Pesan itu muncul tiba-tiba setelah bertahun-tahun kami tak berkomunikasi. Aku sempat heran, tapi rasa rindu mengalahkan logika. Aku ambil cuti, berkemas, dan memesan tiket ke Jogja, lalu melanjutkan perjalanan dengan bus kecil ke Wonosari.

Saat tiba di kampung Dinda, suasana sangat tenang. Rumah-rumah berjajar rapi, pepohonan rindang, dan udara segar membuatku betah. Dinda menjemputku di halte kecil, mengenakan baju terusan putih dan senyum manis yang tak berubah sejak SMA.

“Akhirnya kamu datang juga, Tar,” katanya sambil memelukku erat. “Ayah sama Ibu udah nggak sabar ketemu kamu.”

Rumahnya masih sama seperti dulu: rumah joglo besar berdinding kayu, penuh ukiran Jawa kuno. Hangat dan penuh kenangan. Ayah dan Ibu Dinda menyambutku ramah, menyuguhkan teh panas dan pisang goreng.

“Lestari, anak kota yang nggak pernah berubah,” canda Ayah Dinda.

Malam pertama terasa menyenangkan. Kami ngobrol sampai larut, mengenang masa-masa sekolah. Namun, saat aku hendak tidur, kudengar ketukan di jendela kamarku. Pelan, namun jelas. Saat kulihat ke luar, tak ada siapa pun.

“Angin kampung,” pikirku sambil mencoba tidur.

Keesokan harinya, aku mulai merasa ada yang ganjil. Saat sarapan, Dinda diam saja, memandangi nasi goreng di piringnya tanpa menyentuhnya.

“Dinda, kamu sakit?” tanyaku.

Dia hanya menggeleng pelan. Ibunya juga tak berkata apa-apa, hanya menunduk sambil memegang rosario kayu di tangan.

Siangnya, aku berjalan ke pasar dekat rumah. Ingin beli oleh-oleh dan menghirup udara segar. Tapi ketika kusebut nama Dinda kepada pedagang buah, mereka menatapku aneh.

“Mbak kenal Dinda? Yang rumah besar di ujung jalan itu?” tanya si pedagang dengan suara rendah.

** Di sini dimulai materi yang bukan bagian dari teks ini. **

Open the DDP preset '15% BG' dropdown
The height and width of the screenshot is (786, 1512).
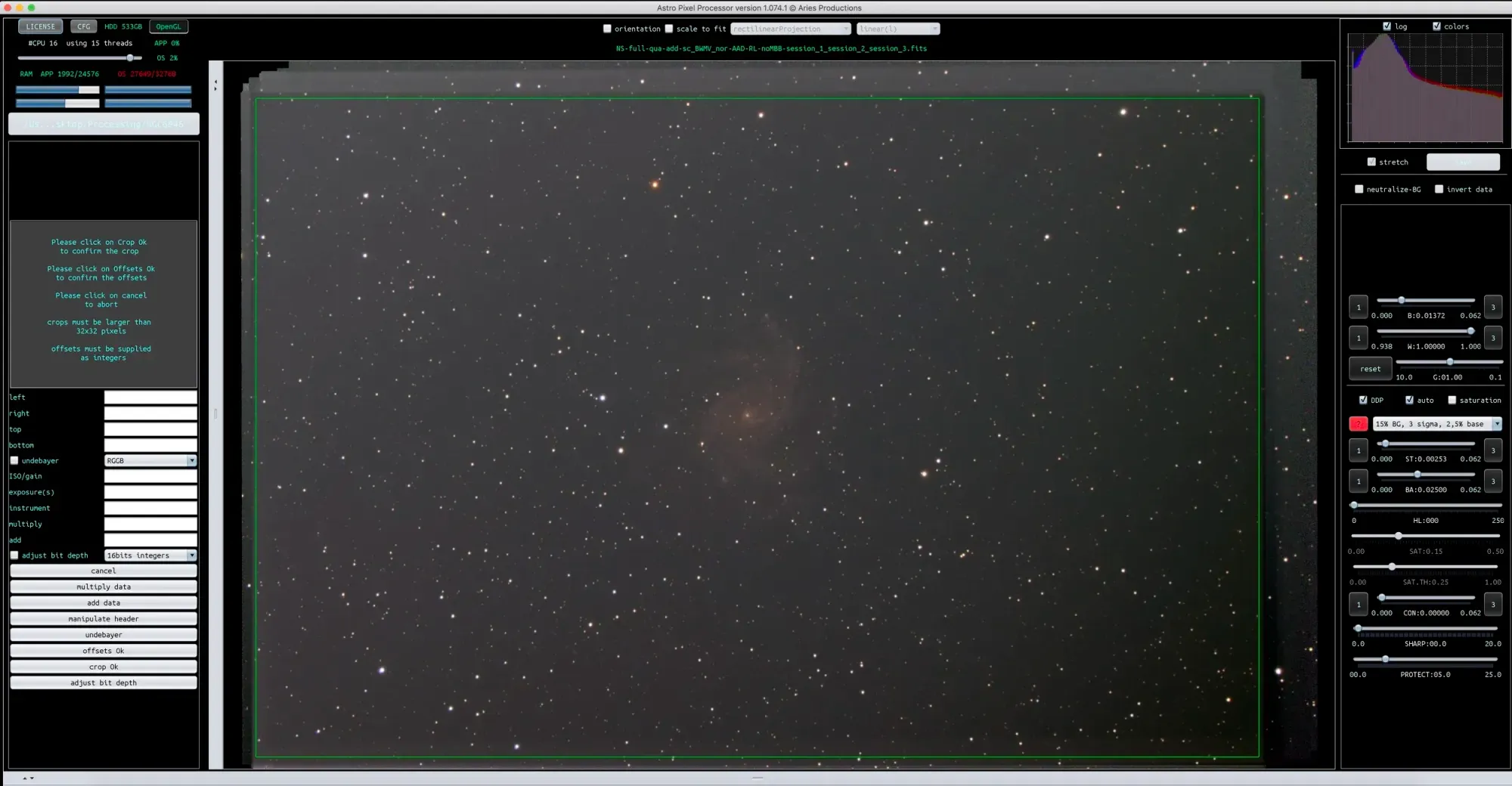click(x=1436, y=424)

“Iya. Aku nginap di rumahnya.”

Pedagang itu terdiam. “Mbak, itu rumah udah lama kosong.”

“Apa maksudnya kosong?” tanyaku, merasa geli.

“Keluarga itu... meninggal waktu kebakaran setahun lalu. Semua isi rumah hangus, Mbak.”

Jantungku seperti berhenti. “Mungkin salah orang,” kataku sambil buru-buru pergi.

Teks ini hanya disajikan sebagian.